> _PAGE EXTRACT_
= = = =

In Cherokee, "Unto These Hills" will be an all-new show, re-written
as a celebration of Cherokee history and culture by a Native American author,
professor and consultant for 30 years on representations of Native Americans
in theater, film and TV shows.
Playwright Hanay Geiogamah also will direct the show, the first Native American
to do so in 57 seasons of the story about the Cherokee people.
In Manteo, famed stage and screen actress and Golden Globe Award winner Lynn
Redgrave will play Queen Elizabeth I on June 2-3 and 5-8 in the 69th season
of "The Lost Colony," the nation's oldest historical outdoor drama.
Those mountain and coastal productions will highlight a record 12 historical
productions this year in the Tar Heel state, also home to two annual Shakespeare
festivals, in Asheville and Wilmington.
"Never before has one state produced so many outdoor historical dramas
in one summer," said Scott Parker, director of the Institute of Outdoor
Drama, a public service agency of the University of North Carolina at Chapel
Hill. "For as long as I can remember, North Carolina has produced nearly
twice the number of outdoor historical dramas as any other state, but this is
going to be a bumper crop."

= = = =

> _EXTRACTED ENTRIES_
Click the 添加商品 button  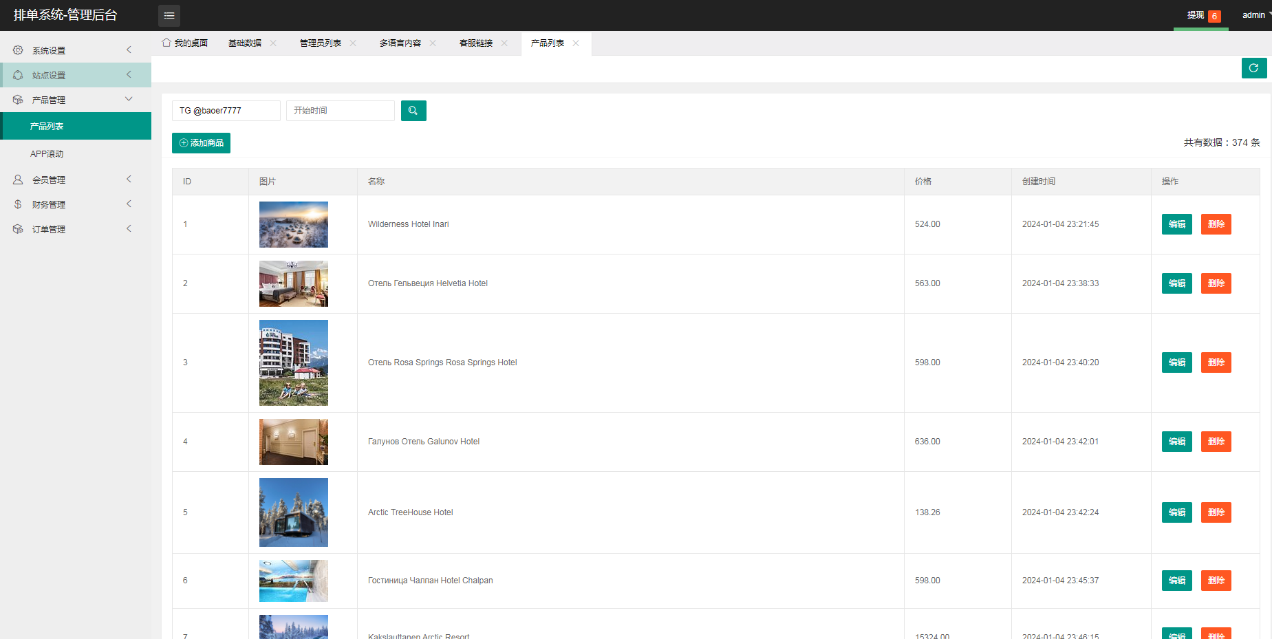tap(201, 143)
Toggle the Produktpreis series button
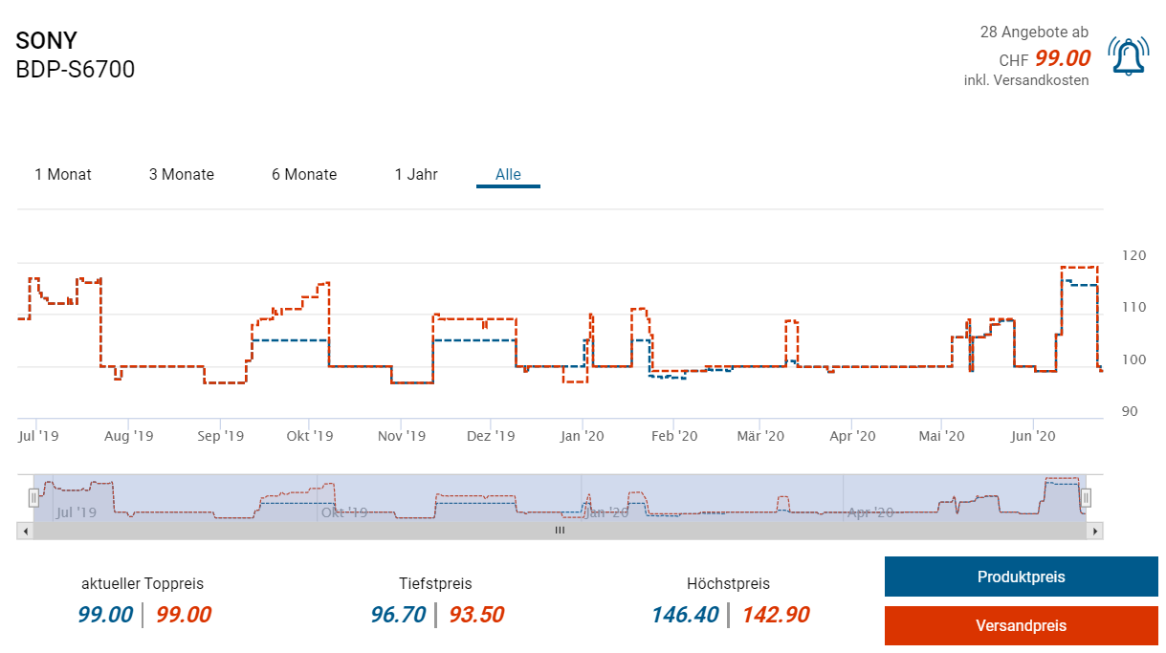 [1021, 577]
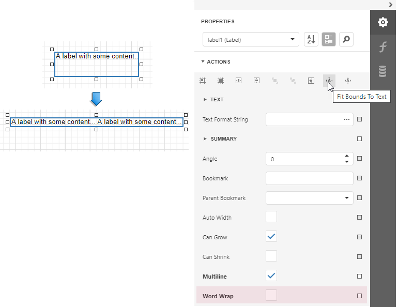Open property search with magnifier icon

(346, 39)
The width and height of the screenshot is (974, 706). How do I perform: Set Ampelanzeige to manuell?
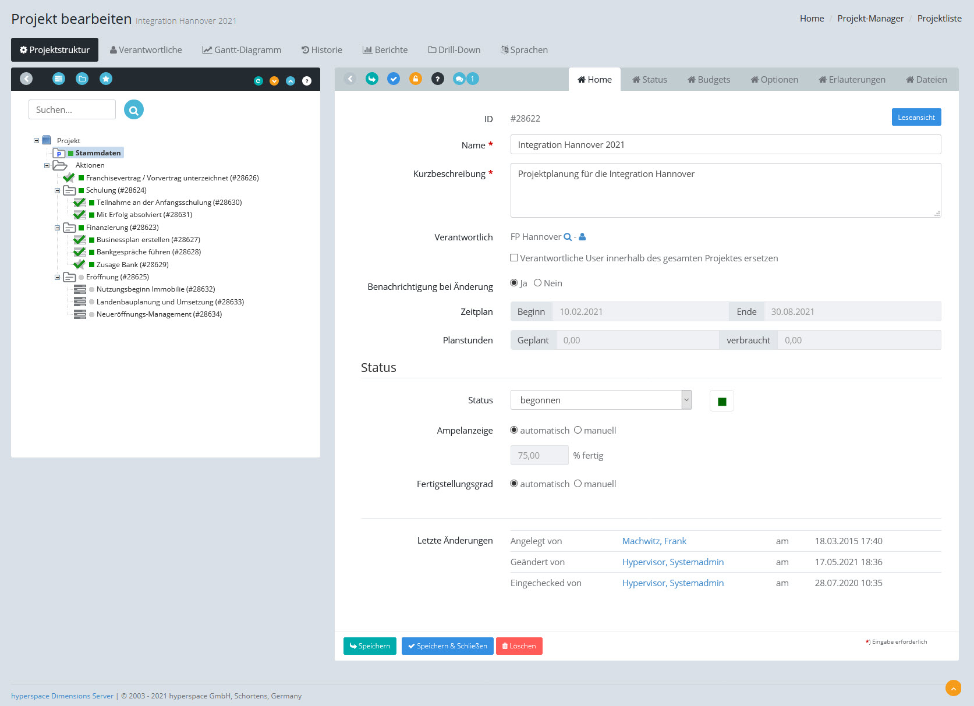click(578, 430)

= = = =

> _WHAT THIS EXERCISE ASKS_
1/ Summarize the North Carolina outdoor drama passage in two sentences.
2/ Arrange the part of the records running from the line containing "The width and" through the end of the records as a JSON list of strings, one string per line, with blank lines and pictures left out.

> _SOLUTION LIST_
1/ In Cherokee, "Unto These Hills" will be an all-new show re-written as a celebration of Cherokee history and culture, and playwright Hanay Geiogamah will become the first Native American to direct it in 57 seasons; in Manteo, Lynn Redgrave will play Queen Elizabeth I in the 69th season of "The Lost Colony." These productions highlight a record 12 historical productions in North Carolina this year, which Scott Parker of the Institute of Outdoor Drama called "a bumper crop."

2/
[
  "The width and height of the screenshot is (974, 706). How do I perform: Set Ampelanzeige to manuell?",
  "click(578, 430)"
]